> [Collected data]:
============================================================
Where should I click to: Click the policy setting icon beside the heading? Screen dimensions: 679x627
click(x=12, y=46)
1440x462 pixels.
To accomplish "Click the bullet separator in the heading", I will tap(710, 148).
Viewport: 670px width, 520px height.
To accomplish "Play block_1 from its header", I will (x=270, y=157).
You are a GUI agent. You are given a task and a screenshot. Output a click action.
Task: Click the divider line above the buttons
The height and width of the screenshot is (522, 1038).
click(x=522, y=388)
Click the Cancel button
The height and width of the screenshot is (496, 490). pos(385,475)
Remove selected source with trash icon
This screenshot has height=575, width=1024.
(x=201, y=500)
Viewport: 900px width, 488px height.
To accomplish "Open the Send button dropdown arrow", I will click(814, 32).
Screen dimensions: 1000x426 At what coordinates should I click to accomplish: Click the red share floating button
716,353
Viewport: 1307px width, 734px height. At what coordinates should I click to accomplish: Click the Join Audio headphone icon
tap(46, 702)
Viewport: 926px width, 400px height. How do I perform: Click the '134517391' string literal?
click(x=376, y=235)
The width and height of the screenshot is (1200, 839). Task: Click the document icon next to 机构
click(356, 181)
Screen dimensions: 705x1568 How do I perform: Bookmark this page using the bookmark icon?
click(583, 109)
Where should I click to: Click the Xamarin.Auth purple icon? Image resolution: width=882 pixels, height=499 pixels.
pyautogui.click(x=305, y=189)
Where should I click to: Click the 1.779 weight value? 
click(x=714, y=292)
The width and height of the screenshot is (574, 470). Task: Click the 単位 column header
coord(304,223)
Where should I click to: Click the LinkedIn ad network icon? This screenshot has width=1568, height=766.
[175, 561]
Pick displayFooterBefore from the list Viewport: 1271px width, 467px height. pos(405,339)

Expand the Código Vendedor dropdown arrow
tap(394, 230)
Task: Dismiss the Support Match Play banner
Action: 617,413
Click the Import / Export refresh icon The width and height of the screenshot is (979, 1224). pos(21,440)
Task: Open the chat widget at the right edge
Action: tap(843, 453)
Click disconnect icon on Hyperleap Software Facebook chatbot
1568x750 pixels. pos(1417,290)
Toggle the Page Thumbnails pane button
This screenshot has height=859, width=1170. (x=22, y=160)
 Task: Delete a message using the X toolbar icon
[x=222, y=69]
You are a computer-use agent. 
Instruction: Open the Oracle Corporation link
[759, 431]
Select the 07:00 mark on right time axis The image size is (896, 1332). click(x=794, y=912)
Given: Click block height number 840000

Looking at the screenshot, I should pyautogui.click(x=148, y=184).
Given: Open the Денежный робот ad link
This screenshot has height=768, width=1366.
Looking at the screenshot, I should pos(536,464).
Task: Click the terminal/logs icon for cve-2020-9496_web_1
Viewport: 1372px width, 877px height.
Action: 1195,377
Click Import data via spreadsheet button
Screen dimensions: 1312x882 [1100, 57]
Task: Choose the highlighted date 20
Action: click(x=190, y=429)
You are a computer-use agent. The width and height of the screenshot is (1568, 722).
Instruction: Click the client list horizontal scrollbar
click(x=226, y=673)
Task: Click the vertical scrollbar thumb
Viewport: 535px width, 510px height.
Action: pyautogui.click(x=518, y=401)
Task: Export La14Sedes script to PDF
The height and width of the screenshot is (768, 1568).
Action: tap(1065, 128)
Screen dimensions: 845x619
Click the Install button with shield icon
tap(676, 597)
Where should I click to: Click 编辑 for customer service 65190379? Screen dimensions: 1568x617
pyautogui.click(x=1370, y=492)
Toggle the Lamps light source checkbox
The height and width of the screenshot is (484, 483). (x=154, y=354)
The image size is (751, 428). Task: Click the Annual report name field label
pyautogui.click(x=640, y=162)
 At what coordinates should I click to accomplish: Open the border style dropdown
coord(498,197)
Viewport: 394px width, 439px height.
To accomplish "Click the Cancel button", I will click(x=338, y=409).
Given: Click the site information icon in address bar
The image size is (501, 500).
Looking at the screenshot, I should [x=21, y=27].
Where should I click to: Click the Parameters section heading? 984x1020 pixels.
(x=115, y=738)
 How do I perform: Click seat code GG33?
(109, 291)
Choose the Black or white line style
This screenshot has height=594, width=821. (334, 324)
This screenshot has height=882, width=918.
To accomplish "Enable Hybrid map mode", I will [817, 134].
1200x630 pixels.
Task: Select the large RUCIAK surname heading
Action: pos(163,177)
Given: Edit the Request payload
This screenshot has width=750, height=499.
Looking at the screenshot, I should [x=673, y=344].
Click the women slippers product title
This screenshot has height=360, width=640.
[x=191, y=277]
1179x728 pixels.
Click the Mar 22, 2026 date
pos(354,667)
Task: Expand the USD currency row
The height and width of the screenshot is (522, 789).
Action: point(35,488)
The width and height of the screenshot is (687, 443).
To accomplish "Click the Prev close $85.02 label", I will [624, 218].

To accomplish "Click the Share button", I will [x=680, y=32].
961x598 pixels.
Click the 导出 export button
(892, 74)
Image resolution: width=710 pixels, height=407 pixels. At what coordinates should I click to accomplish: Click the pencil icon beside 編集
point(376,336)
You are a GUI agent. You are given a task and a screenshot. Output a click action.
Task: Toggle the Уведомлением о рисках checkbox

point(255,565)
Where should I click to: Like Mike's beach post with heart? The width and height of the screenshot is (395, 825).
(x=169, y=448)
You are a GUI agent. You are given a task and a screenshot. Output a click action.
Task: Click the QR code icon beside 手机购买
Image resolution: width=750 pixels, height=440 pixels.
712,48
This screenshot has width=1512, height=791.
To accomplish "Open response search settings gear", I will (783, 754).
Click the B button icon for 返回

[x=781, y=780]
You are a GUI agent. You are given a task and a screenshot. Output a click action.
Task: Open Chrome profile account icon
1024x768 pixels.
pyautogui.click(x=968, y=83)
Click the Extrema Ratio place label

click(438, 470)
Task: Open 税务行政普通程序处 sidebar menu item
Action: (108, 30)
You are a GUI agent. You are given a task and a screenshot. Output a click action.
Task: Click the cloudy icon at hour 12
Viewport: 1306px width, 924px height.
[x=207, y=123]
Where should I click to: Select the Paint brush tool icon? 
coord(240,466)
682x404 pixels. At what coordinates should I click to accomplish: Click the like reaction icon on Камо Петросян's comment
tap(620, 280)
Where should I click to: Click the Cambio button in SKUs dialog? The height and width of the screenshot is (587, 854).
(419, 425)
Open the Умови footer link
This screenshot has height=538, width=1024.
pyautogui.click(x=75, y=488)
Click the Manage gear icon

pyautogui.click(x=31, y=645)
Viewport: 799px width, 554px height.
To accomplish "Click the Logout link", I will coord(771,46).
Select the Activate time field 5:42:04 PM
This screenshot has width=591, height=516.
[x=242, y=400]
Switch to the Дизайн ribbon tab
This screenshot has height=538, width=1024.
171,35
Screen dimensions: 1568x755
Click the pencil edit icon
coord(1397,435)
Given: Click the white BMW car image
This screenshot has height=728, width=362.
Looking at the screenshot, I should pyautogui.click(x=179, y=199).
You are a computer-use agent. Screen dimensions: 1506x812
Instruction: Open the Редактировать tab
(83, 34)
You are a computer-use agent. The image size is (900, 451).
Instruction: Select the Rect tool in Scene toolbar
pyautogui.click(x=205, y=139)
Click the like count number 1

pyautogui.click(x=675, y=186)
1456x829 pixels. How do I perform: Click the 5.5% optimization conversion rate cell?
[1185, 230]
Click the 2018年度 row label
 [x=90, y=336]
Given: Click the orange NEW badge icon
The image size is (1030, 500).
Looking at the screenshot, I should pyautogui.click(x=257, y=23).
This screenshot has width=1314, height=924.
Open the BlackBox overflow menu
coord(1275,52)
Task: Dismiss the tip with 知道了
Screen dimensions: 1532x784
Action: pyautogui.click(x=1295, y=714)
============================================================
> [EXERCISE DESCRIPTION]: Find the lines in the data that include "from", then copy each of them.

> [OUTPUT OF THE TASK]:
To accomplish "Play block_1 from its header", I will (x=270, y=157).
Pick displayFooterBefore from the list Viewport: 1271px width, 467px height. pos(405,339)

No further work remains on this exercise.